QuikTrip, a chain of convenience stores in the Midwest, South and Southeast U.S., has made this transition with seemingly little effort. The stores are super clean, employees smile and never make you wait or stand in line. Employee badges often show tenure of 8 or more years. This is evidence of a substantial culture that exists throughout the company: everyone believes in what they’re delivering.

To be exceptional at customer service, employees–from the president and CEO to frontline workers–must take these ideals to heart and really believe them. Otherwise, customer service will be mediocre, at best. That will cost you customers.

Process

The customer service experience should use technologies employed by your employees. Neither should be separated from the other.

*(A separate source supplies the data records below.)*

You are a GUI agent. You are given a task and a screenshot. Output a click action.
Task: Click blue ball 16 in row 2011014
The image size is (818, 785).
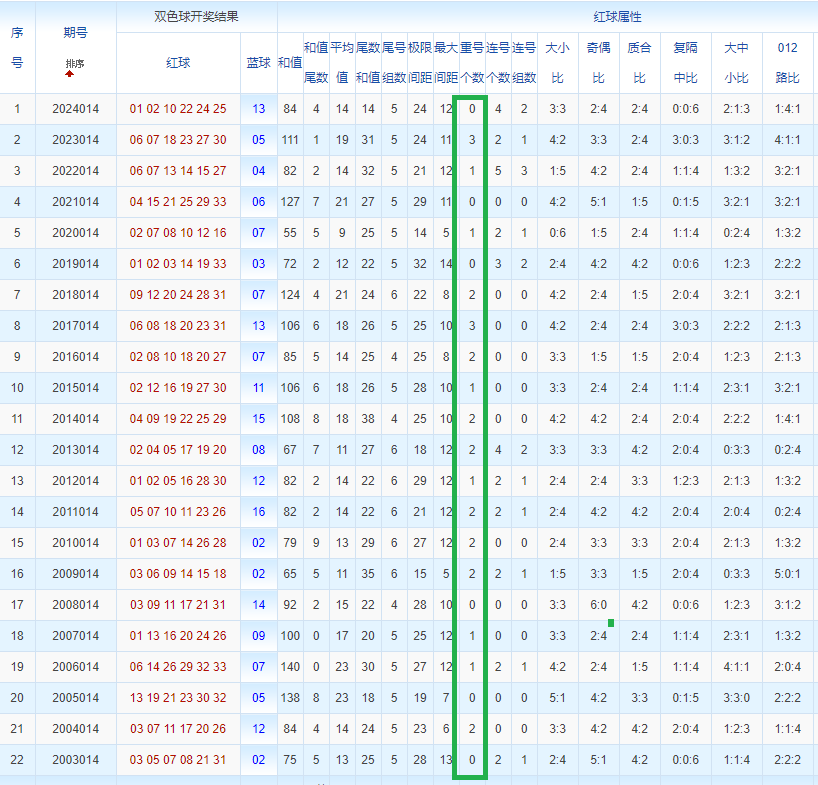pyautogui.click(x=259, y=512)
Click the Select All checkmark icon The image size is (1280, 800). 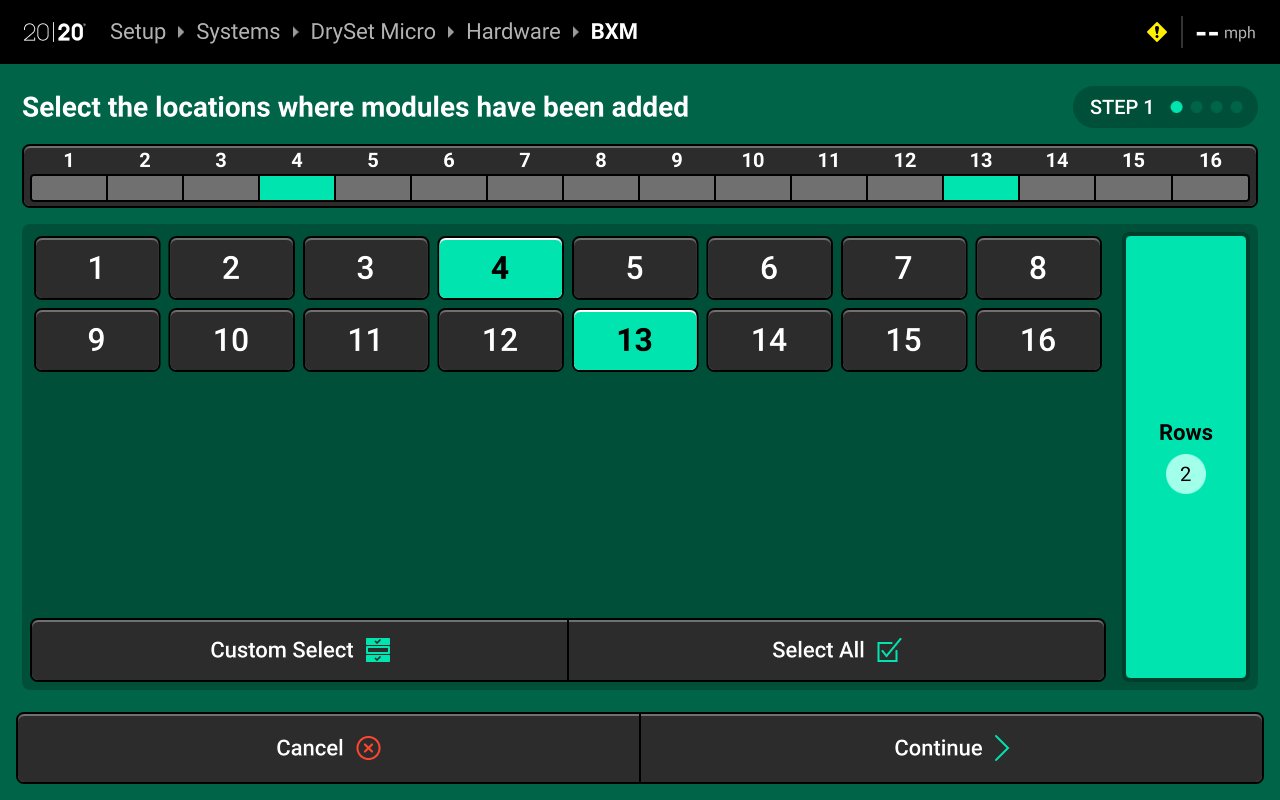888,650
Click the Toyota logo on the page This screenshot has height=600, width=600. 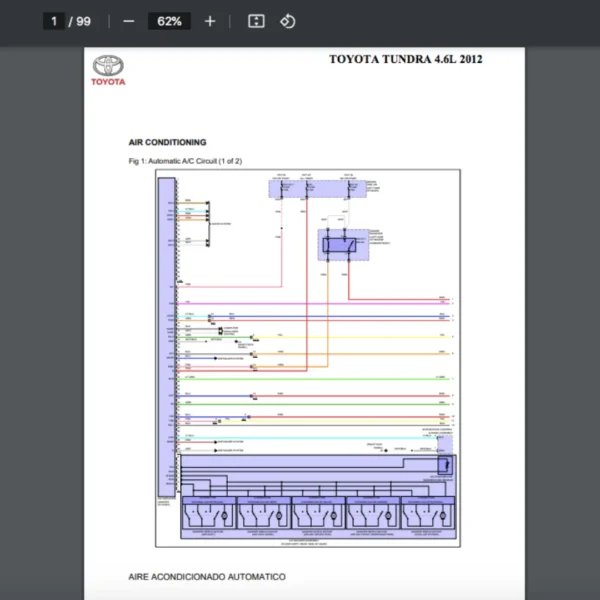pos(109,70)
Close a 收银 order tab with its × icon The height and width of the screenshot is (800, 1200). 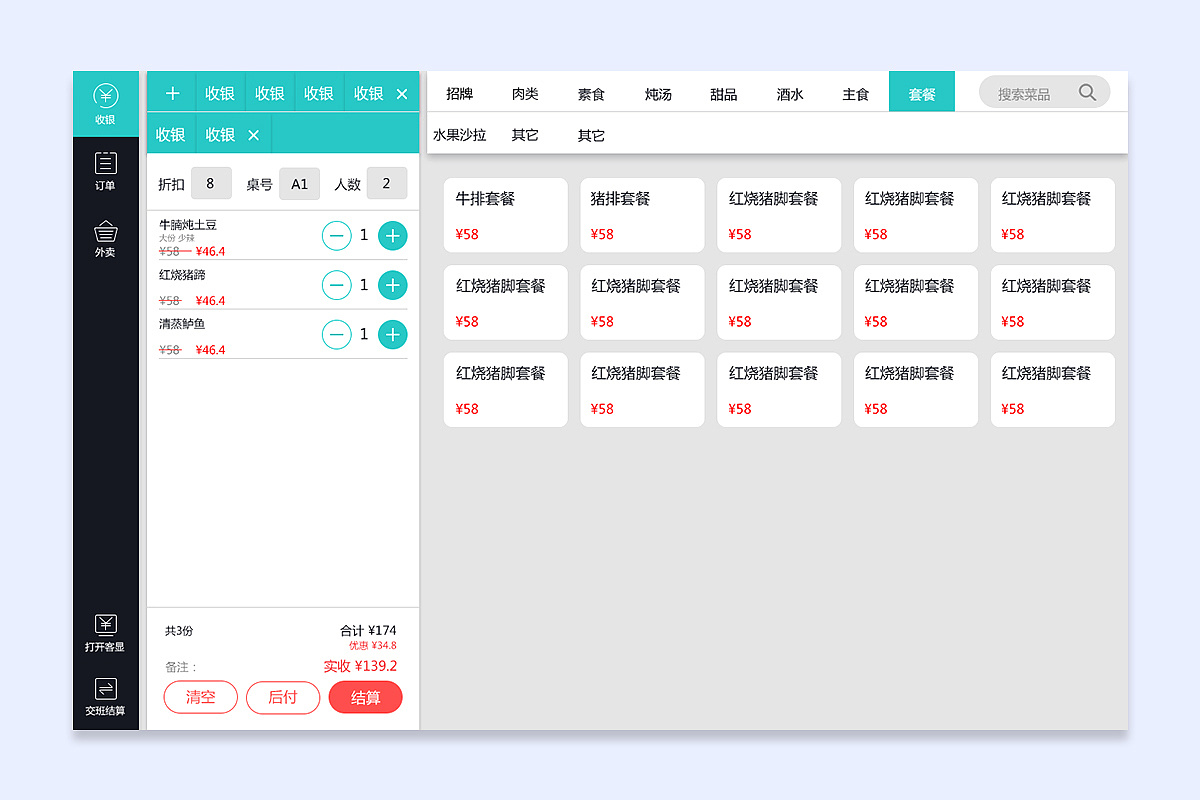coord(402,92)
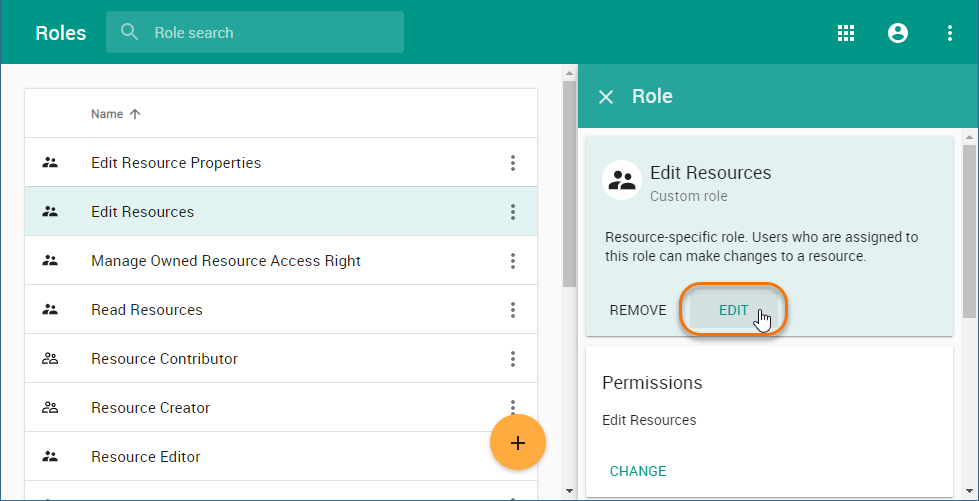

“There’s a fundamental misconception that AI is a solution in and of itself,” explains a Digitally Cognizant article. “While AI does analyze customer data at speeds and magnitude unthinkable in the past, the most enlightened brands use it to better predict customer needs so they can enable staff to do what humans do best. In the age of the machine, leading with empathy is a brand differentiator.”

The process design should be in place to give people the power to take care of issues in real-time without checking with a supervisor. The process, while complex behind-the-scenes, should be seamless for every customer. It should be so simple and effective the customer doesn’t even realize it’s happening.

The customer service process should support the organization’s common purpose. That common purpose is different for every company. For some it could be efficiency, for others effectiveness. No matter what, the organization must design a system or a process that supports that purpose.

The process is fundamental to creating an internal culture of customer care, which leads to success in launching the initiative externally with actual customers. The process enables exceptional customer service throughout the entire chain of events that make up the customer journey from discovery to purchase to retention.

Place

The place is wherever customer service is delivered and employees work. Customer service work happens on a website, via email, chat, by phone or in a physical location, like a bricks-and-mortar store. No matter where customer service takes place, it must be consistent and follow the processes put in place. Over the past few years, of course, online customer service has become the new standard. Ensuring your business’ online presence is top-notch must be high on the list of improvements because many customers’ first experience happens on a website via a form or chat. Chatbots, too, have become ubiquitous; they must be programmed to understand written conversations. “AI, in the form of machine learning and natural language processing,” according to Digitally Cognizant, “is also driving the conversational interface revolution, in which brands will have to quickly learn to design for and differentiate in a world without visual interfaces.”

At some point in the customer service journey, a human-to-human “conversation” occurs, whether it happens in a live chat, phone call or email response. Employees must have the tools to ensure they can make the decisions that support the customer and the company. Propagating a common corporate purpose, a customer service road map and, importantly, an appreciation and understanding of both is necessary for success.

The Customer Service Asset

Customer costs must be viewed as an asset versus a liability. While there is expense for an online chat, that service intersection may turn into more revenue in the future. Exemplary customer service can lead to retention, referrals and repeat business. Nevertheless, it can be difficult to quantify the value of customer service. Even with this uncertainty, business is taking notice of the importance of customer service. “More organizations are declaring their commitment to CX by hiring leaders to drive it. Only around 10% of organizations have no CXO or CCO (or equivalent) today, compared to 39% two years ago. Seventy-four percent of organizations expect increases in their CX budgets in 2020,” according to Gartner.

Ultimately, the way we interact with a customer should be their choice. Some will prefer chatbots, others like email, still others would rather have a phone call. One size fits all isn’t the answer. But the answer certainly fits that one person.